Rep: Novita Intan/ Red: Friska Yolanda
Wartawan mengambil gambar layar pergerakan saham di gedung Bursa Efek Indonesia, Jakarta, Jumat (6/9/2019).
Foto: Antara/Nova Wahyudi
Wartawan mengambil gambar layar pergerakan saham di gedung Bursa Efek Indonesia, Jakarta, Jumat (6/9/2019).

REPUBLIKA.CO.ID, JAKARTA -- Bank Indonesia mencatat cadangan devisa pada akhir Agustus 2019 sebesar 126,4 miliar dolar AS. Pertumbuhan cadangan devisa meningkat 500 juta dolar AS dibandingkan periode Juli 2019 sebesar 124,9 miliar dolar AS.

Menurut Deputi Gubernur Senior Bank Indonesia Destry Damayanti naiknya cadangan devisa tidak terlalu signifikan.
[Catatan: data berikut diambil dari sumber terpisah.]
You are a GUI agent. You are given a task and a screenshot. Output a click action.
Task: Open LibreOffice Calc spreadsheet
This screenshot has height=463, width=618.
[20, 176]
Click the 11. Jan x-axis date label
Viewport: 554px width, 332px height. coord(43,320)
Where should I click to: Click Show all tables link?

Sebab, arus modal dana asing atau inflow dari investasi pasar modal dan obligasi sedikit terganggu pada Agustus lalu.

Baca Juga

"Kita mesti melihat juga pola yang terjadi. Memang kemarin naiknya juga tidak besar banget. Karena memang kita lihat sumbernya tergantung, sumbernya dari inflow. Portfolio di Agustus agak tersendat, lalu musim pembayaran bunga sudah lewat, biasanya di Juni dan Juli," ujarnya saat acara Diskusi Panel Perekonomian dan Arah Kebijakan Sistem Pembayaran Indonesia di Museum Bank Indonesia, Jakarta, Jumat (6/9).
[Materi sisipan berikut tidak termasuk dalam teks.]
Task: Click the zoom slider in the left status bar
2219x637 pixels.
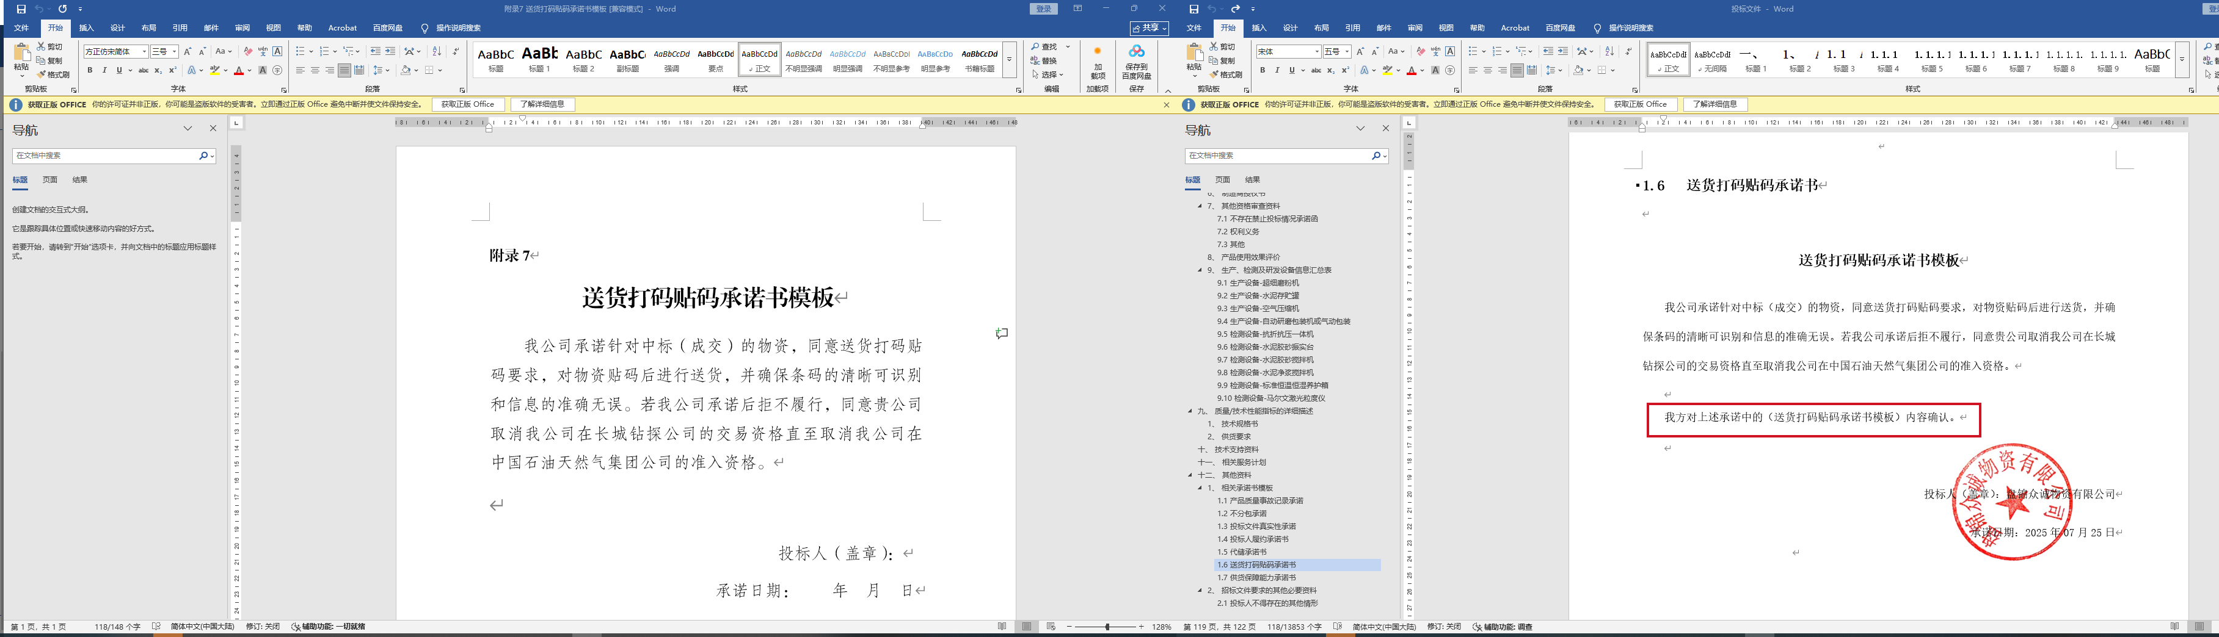Action: (1107, 627)
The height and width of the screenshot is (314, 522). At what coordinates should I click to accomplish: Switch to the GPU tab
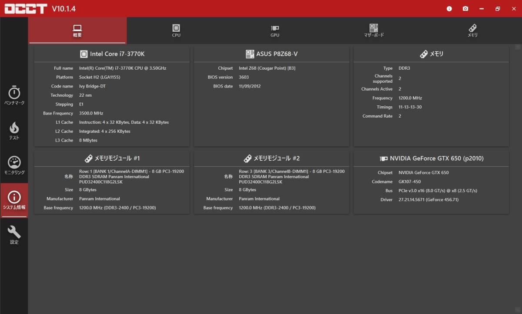pos(275,30)
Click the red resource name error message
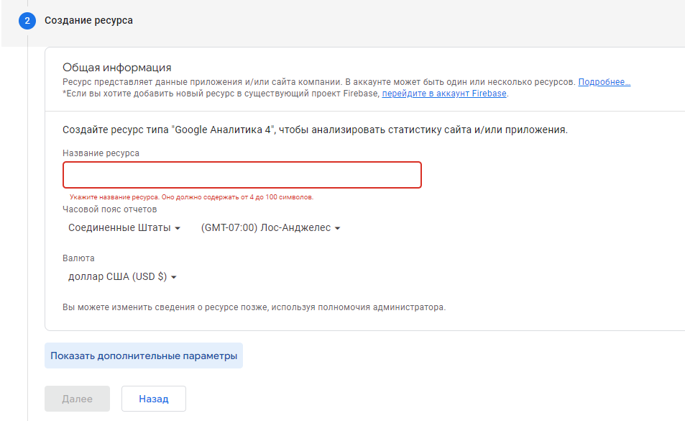The height and width of the screenshot is (421, 685). tap(191, 196)
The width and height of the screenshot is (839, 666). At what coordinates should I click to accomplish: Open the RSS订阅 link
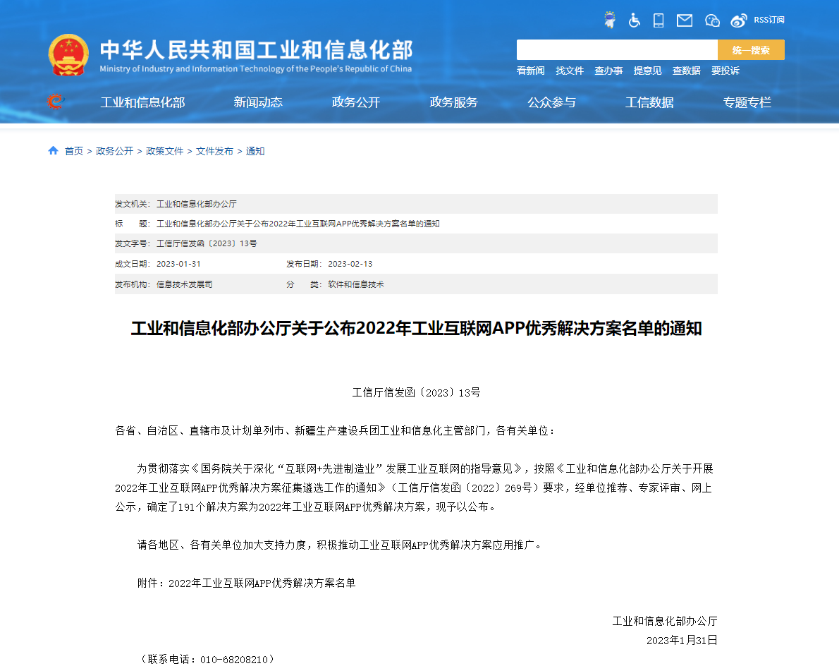point(769,20)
Destry menyebut masih ada dua kendala yang memungkinkan dana asing agak tersendat hingga akhir tahun ini. Pertama, suku bunga acuan Bank Sentral Amerika Serikat (AS).

"Kalau sesuai expect market, market juga reaksi mereka akan positif," ucapnya.

Kedua adanya potensi Cina yang akan menarik dana investor global. Sebab Global index compiler MSCI menaikan dua kali lipat bobot investasi di China.

"Ada masuknya Cina ke dalam global index, sehingga Cina juga menjadi salah satu sasaran investasi portofolio bagi beberapa investor besar," ucapnya.

Kendati demikian, Destry menyakini cadangan devisa itu masih pada level yang aman. Setidaknya, angka cadangan devisa pada Agustus setara dengan pembiayaan 7,4 bulan impor atau 7,1 bulan impor dan pembayaran utang luar negeri pemerintah. 

"Kalau melihat prospek ke depan dengan kondisi global seperti sekarang, inflow kita masih bisa expect. Tapi memang mungkin tidak akan sederas enam bulan pertama. Kita tidak mungkin sampai ke sana," jelasnya.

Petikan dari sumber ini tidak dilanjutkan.